I phoned Mum and she told me to get to hospital so my sister took me in a taxi to Glasgow Royal Infirmary. My mum made the 60-mile trip to Glasgow. I was seen quite quickly, the doctor came to examine me and took some blood. My mum arrived and the doctor came to speak to us. He didn't think it was meningitis but said they would do a lumbar puncture just to be sure. I didn't want it because I knew how sore it would be. Mum stayed with me and I think she took the brunt of my pain. After lying flat for two hours the results came back clear so the doctor sent me home saying it was a viral infection.
I woke up the next day feeling slightly better so headed in to uni to sit a test. After the test I felt terrible so went to bed. The symptoms were getting worse and my eyes were becoming sensitive to light.
At 9pm that night my parents got a phone call from the hospital to tell them I needed to attend the hospital immediately. By chance the immunologist had been called in on an emergency and checked my blood test and saw signs of meningococcal septicaemia. My parents left straight away and I headed to the hospital. By this point I was being very sick and I cannot describe how sore my head was. It was not long before I was getting my first lot of IV antibiotics. My parents and sister arrived and stayed with me all night.

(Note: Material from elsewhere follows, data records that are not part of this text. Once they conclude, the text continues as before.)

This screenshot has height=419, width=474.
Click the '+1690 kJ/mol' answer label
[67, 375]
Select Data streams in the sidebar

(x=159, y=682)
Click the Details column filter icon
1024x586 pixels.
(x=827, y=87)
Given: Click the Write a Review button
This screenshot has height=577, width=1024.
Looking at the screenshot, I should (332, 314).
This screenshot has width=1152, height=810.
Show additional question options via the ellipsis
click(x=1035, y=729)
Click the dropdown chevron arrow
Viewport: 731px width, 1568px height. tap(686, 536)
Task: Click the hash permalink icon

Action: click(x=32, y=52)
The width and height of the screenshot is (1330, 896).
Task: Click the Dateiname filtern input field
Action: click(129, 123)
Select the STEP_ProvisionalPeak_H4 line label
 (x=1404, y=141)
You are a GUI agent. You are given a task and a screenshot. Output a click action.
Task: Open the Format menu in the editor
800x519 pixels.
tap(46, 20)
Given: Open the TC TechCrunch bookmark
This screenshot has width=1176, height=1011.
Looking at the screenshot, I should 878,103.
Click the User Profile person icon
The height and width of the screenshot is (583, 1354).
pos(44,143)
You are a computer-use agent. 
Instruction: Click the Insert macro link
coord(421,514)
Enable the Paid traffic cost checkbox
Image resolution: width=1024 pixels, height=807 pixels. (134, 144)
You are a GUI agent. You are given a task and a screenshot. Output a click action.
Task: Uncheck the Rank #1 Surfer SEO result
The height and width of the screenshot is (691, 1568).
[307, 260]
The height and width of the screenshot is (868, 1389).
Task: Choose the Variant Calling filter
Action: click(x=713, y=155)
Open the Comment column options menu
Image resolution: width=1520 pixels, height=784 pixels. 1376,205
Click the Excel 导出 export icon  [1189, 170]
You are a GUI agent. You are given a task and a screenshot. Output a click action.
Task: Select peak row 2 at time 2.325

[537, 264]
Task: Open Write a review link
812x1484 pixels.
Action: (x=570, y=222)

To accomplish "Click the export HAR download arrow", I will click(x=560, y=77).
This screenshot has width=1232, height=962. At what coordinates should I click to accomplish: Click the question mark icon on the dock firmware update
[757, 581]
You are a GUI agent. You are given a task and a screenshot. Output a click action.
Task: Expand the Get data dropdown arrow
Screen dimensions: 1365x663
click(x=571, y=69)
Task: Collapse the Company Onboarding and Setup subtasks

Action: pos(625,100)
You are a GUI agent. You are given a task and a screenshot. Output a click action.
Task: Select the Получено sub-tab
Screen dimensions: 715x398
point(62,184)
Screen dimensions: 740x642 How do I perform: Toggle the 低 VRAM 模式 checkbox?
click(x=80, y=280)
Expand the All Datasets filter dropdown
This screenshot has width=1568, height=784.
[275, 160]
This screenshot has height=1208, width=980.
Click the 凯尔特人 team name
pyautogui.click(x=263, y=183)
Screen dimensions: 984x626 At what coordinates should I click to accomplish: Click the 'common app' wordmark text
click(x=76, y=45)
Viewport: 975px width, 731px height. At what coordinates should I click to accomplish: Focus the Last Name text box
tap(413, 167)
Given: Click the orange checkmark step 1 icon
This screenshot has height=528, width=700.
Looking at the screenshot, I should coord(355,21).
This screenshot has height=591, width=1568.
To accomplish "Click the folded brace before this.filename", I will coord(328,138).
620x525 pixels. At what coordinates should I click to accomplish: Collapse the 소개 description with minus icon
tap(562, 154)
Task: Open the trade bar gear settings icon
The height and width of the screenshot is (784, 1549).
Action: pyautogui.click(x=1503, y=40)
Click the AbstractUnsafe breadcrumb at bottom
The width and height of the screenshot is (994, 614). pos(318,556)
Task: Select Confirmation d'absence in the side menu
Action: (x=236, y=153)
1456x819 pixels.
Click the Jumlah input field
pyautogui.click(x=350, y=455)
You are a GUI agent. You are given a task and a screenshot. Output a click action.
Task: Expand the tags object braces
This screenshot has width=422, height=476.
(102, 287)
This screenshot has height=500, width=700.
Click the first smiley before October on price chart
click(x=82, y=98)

I don't remember much of that night but woke up the next morning feeling better. I was in a single room for the first few days, my mum and sister sat with me all day to keep me company. The headaches were awful and continued for a while, as did the severe nausea. I had to stay in hospital for a week to get IV antibiotics but as the week went on I started to improve. I couldn't wait to get out of hospital.